G-7 pledges funds for war on terror

IMF leaders say economy improving

? The world’s wealthy nations promised Saturday to take new steps to promote growth in the global economy, while protesters banged pots and pans to try to focus their attention on the poor.

Concern about the health of the world economy and the plight of developing countries emanated from both sides of the police barricades in the U.S. capital as global financial leaders launched two days of talks at the International Monetary Fund and World Bank.

“We share the increased optimism regarding the global recovery,” said Sudan Finance Minister Elzubier Ahmed Elhassan, briefing reporters inside the IMF headquarters. “But we need to remain vigilant. … Poverty is a major contributor to global instability.”

“Another world is possible,” declared protest organizer Robert Weissman of the Mobilization for Global Justice, which called on the IMF and World Bank to cancel the debts of poor countries, stop telling them how to run their finances and end support for environmentally damaging projects.

The G-7 countries — the United States, Canada, Britain, Germany, France, Italy and Japan — pledged to take additional steps to promote global economic growth and boost employment, including tax, spending and labor market reforms and a renewed commitment to reducing trade barriers.
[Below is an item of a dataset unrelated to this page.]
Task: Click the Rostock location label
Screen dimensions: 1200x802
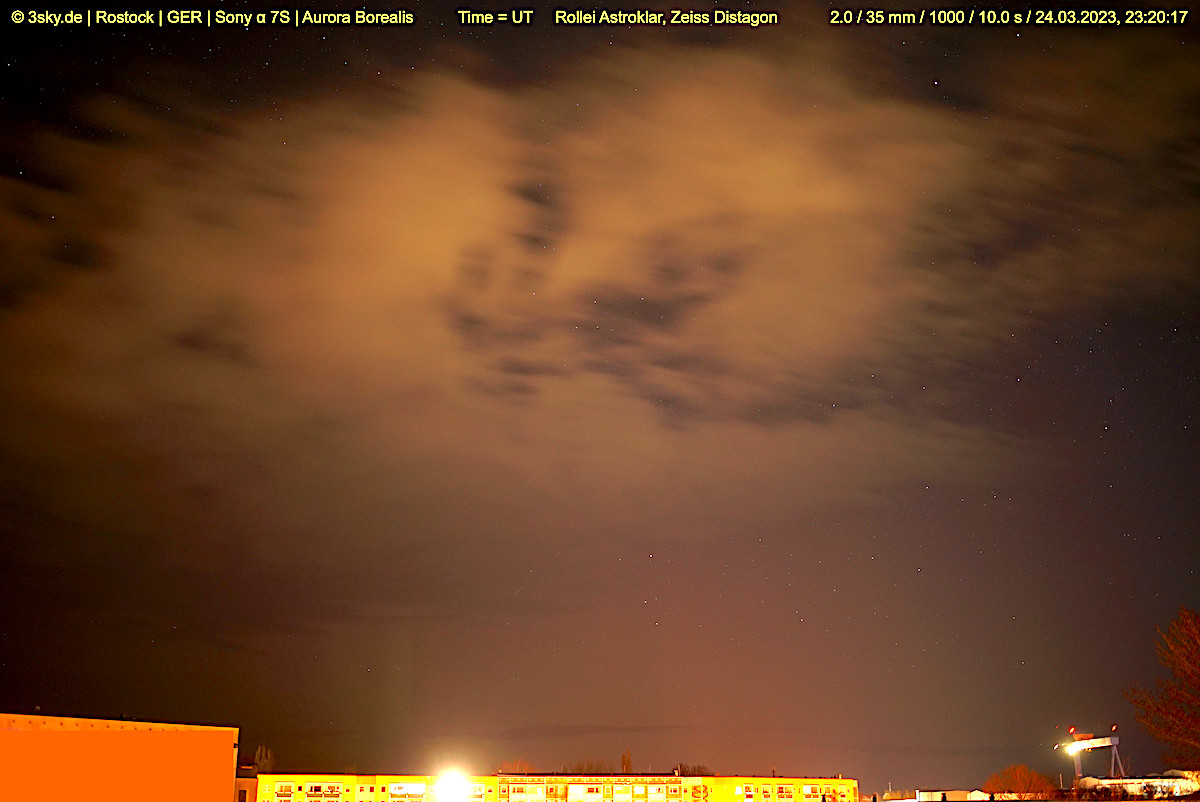Action: point(124,18)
The G-7 ministers and IMF overseers promised to work together to combat terrorist financing, help fund the reconstruction of Iraq and Afghanistan, foster economic development throughout the Middle East, and improve strategies for reducing global poverty, such as providing more aid in the form of grants rather than loans, and working in partnership with Third World entrepreneurs and small businesses.
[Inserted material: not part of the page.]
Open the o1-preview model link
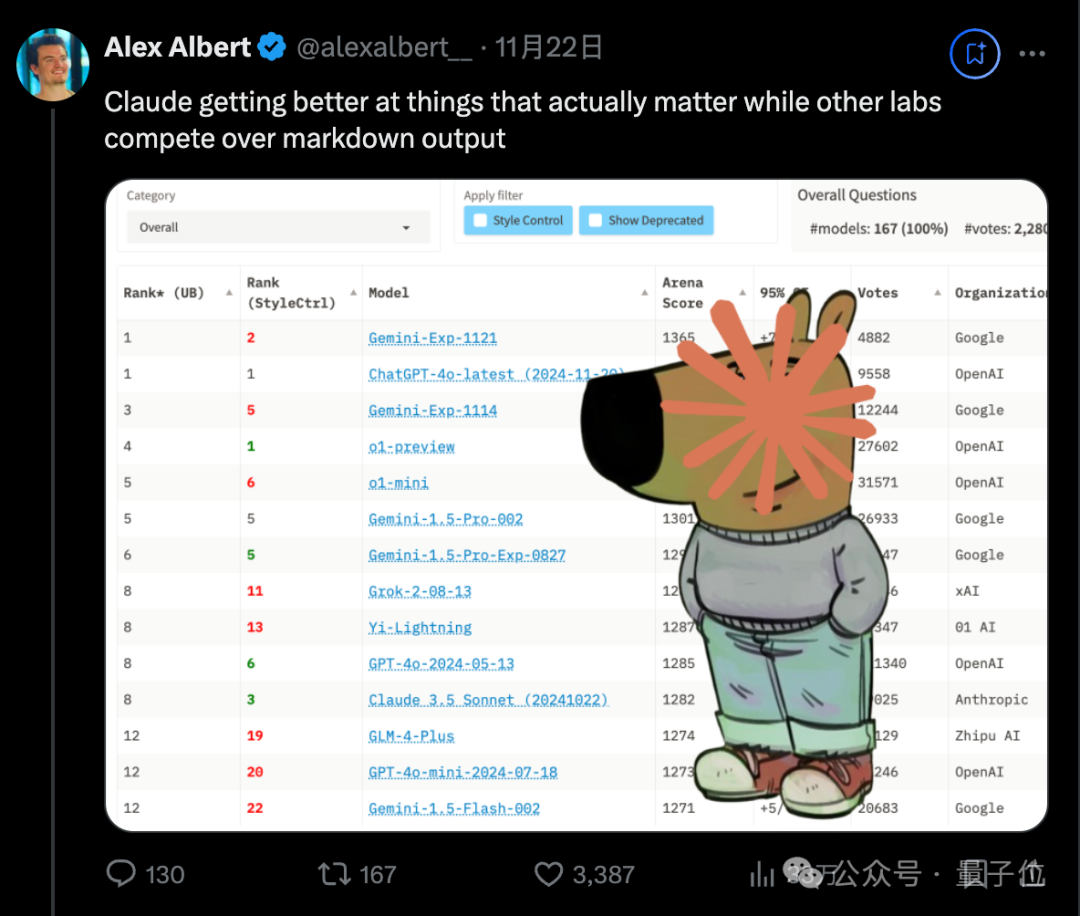 [x=411, y=446]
They also discussed ways to enhance the flow of remittances, money sent by guest workers to their home countries. Remittance payments have grown to more than $100 billion a year, and have become an increasingly important element of global financial flows. But the cost of transmitting money tends to be high, limiting the potential beneficial effects in the recipient countries, officials said.

Finance ministers and central bank governors from the Group of Seven industrial nations emerged from a morning summit to declare that the global recovery was gathering speed, but remained subject to risks such as high oil prices.
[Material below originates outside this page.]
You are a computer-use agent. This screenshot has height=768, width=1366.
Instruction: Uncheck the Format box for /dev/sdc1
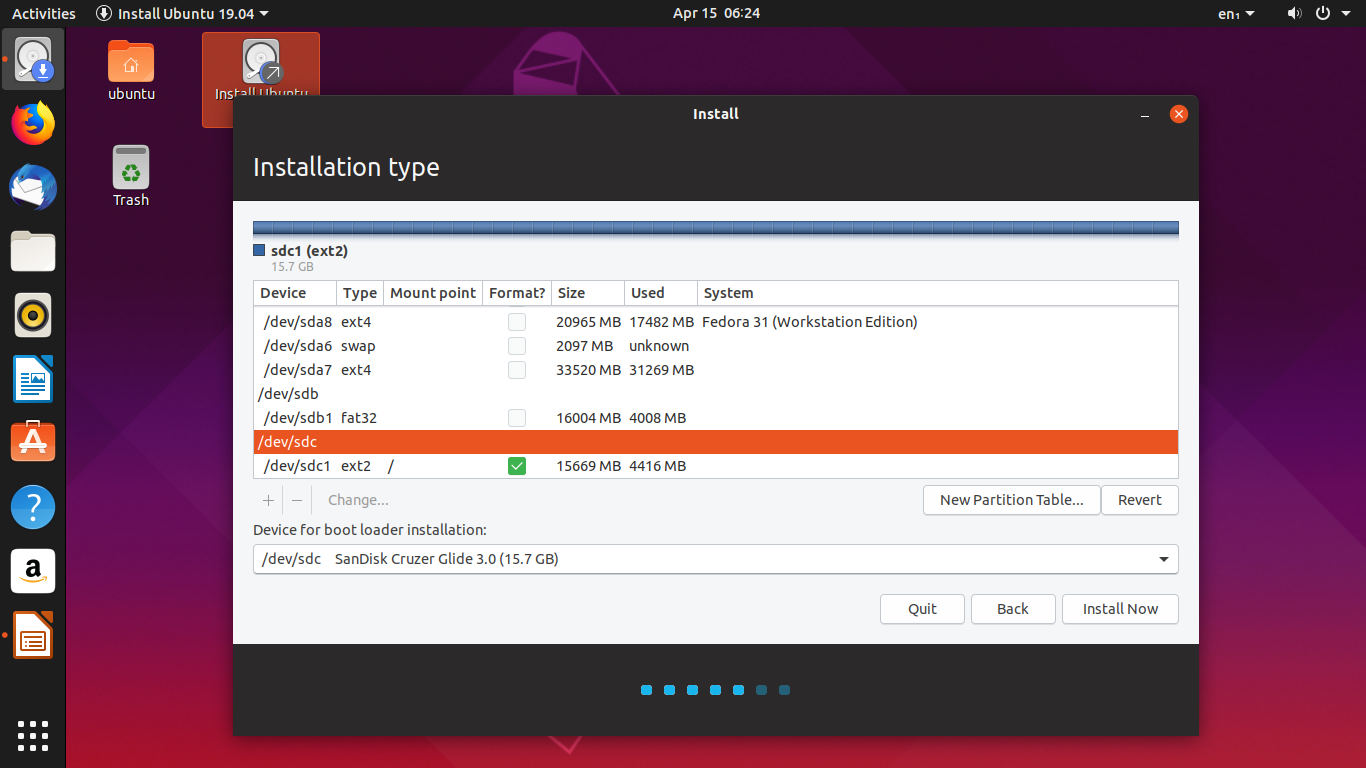tap(517, 465)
“Rising energy prices can have a negative effect on world GDP growth,” said U.S. Treasury Secretary John Snow, remarking on a run-up that has pushed the spot price of oil as high as $38 a barrel, compared with about $26 a year ago. Gasoline prices have exceeded $2 a gallon in California.

A protester marches near the World Bank and IMF headquarters in downtown Washington, D.C., during the IMF and World Bank 2004 annual spring meetings. Protesters rallied against trade deals and war during Saturday's demonstrations.